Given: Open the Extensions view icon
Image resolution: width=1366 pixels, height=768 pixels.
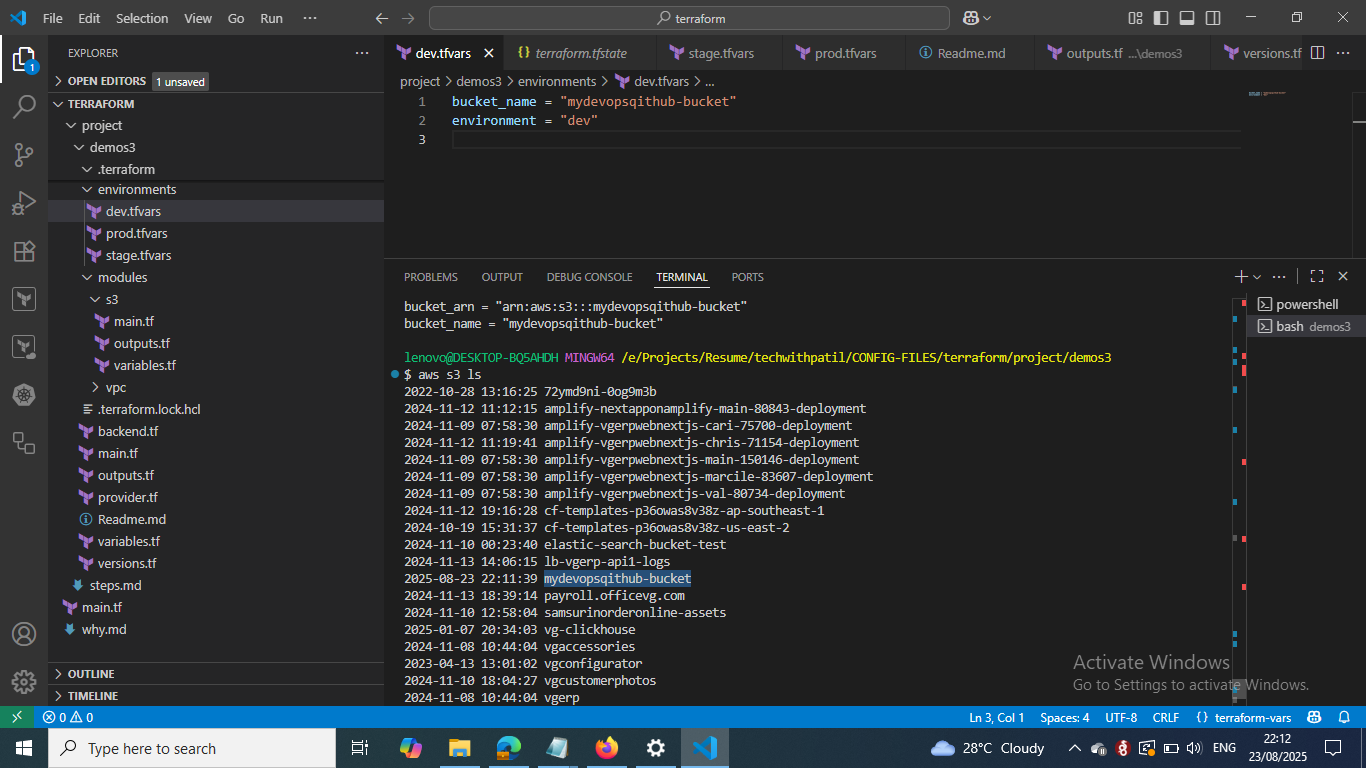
--------------------------------------------------
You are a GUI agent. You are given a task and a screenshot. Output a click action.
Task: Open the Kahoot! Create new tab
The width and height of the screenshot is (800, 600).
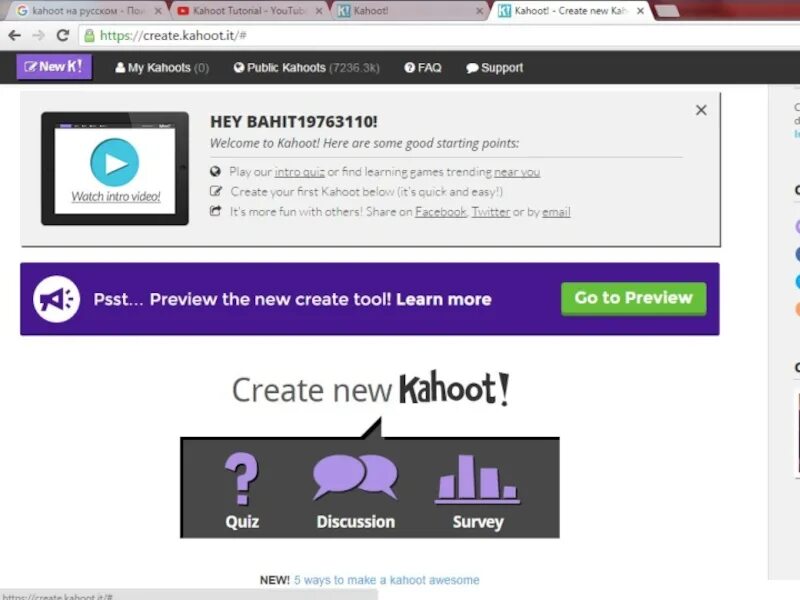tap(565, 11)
--------------------------------------------------
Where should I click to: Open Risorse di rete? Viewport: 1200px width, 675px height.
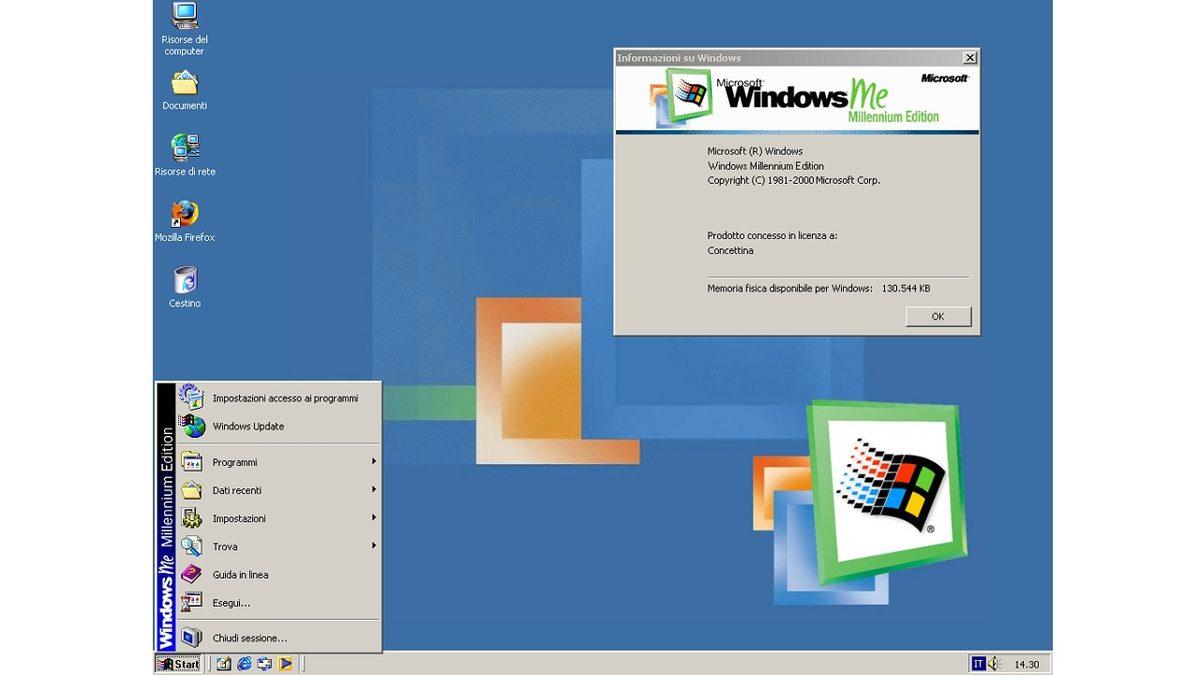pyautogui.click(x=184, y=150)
--------------------------------------------------
#### What is being asked
Retype the data above word for word, from the line containing "Where should I" down through the line containing "pyautogui.click(x=184, y=150)", including both of those lines. Leave the pictures out.

#### Written reply
Where should I click to: Open Risorse di rete? Viewport: 1200px width, 675px height.
pyautogui.click(x=184, y=150)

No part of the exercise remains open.